Treachery at the Omaha Lit Fest

The (downtown) Omaha Lit Fest is coming up on October 16 & 17. I’ll be there talking about my chapbook On the River Down Where They Found Willy Brown on the “Treachery” panel at 2pm on Saturday October 17 with Marilyn June Coffey and Douglas Vincent Wesselmann (aka Otis XII) All events are free and open to the public, and are hosted at the downtown branch of the Omaha library (215 S 15th St).

The theme this year is “Nervosa: Science, Psych & Story.” There’s a great lineup of authors participating, headlined by best-selling and National Book Award finalist Emily St. John Mandel. Just having her come to Omaha is a pretty big deal, so you won’t want to miss her or any of the other great writers, like Joy Castro and Julie Iromuanya. Thanks so much to Timothy Schaffert for putting this together.

The panel discussions are the same day as the Holland Stages Festival–so a pretty big day for free arts events in downtown Omaha. Free writers events at the library all afternoon then cross over the Gene Leahy Mall for free concerts by Conor Oberst, Simon Joyner, and Delfeayo Marsalis in the evening. Not too shabby!

Here’s the schedule of events for Lit Fest. I hope to see you there!

FRIDAY NIGHT, OCT 16 (6:30-9:30 pm)

ANXIETY: the opening night party/exhibits, W. Dale Clark Library
(downtown branch, 215 S. 15th St)

WIRED: THE LITERARY BENT-WIRE ART OF JAY COCHRANE

Featuring wire-and-book sculptures based on Gulliver’s Travels, Pride and Prejudice, Misery, Moby Dick, etc…
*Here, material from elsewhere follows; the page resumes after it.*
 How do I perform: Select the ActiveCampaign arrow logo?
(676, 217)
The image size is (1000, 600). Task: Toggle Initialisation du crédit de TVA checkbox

PINS & NEEDLES: THE PAINTINGS AND DRAWINGS OF ERIC POST AND SHARI POST

Sometimes-tranquil, sometimes-restless portraits in oil and ink.

THE POETRY BROTHEL

Again hosted by literary journal burntdistrict. The journal’s namesake, Omaha’s historic Burnt District, was infamous for its bordellos, gambling tables, and other unseemly underbellies in the 19th century. Relax in the brothel with your own intimate poetry.

SATURDAY AFTERNOON, OCT 17 (1-5 pm)

PANEL DISCUSSIONS, conducted by lit fest director and author Timothy Schaffert. W. Dale Clark Library (downtown branch, 215 S. 15th St).

DIAGNOSIS (1pm)

Featuring doctors/writers Bud Shaw (Last Night in the OR: A Transplant Surgeon’s Odyssey) and Lydia Kang (Catalyst). Shaw came to Nebraska in 1985 to start a new transplant program that quickly became one of the most respected transplant centers in the world. Kang’s background in medicine has inspired two YA sci-fi novels, scientific thrillers that explore a dark future of genetics.

TREACHERY (2pm)

Authors discuss personal demons, social outcasts, and drastic measures. Featuring: Marilyn June Coffey (Thieves, Rascals & Sore Losers: The Unsettling History of the Dirty Deals That Helped Settle Nebraska); Douglas Vincent Wesselmann (Tales of the Master: The Book of Stone); Theodore Wheeler (On the River, Down Where They Found Willy Brown).

EMPATHY (3pm)

Fiction writers Joy Castro (How Winter Began: Stories), Julie Iromuanya (Mr. and Mrs. Doctor) and Jennie Shortridge (Love Water Memory) discuss emotional depth in novels and stories, sentiment vs. sentimentality, and the process of exploring a character’s psychology on the page.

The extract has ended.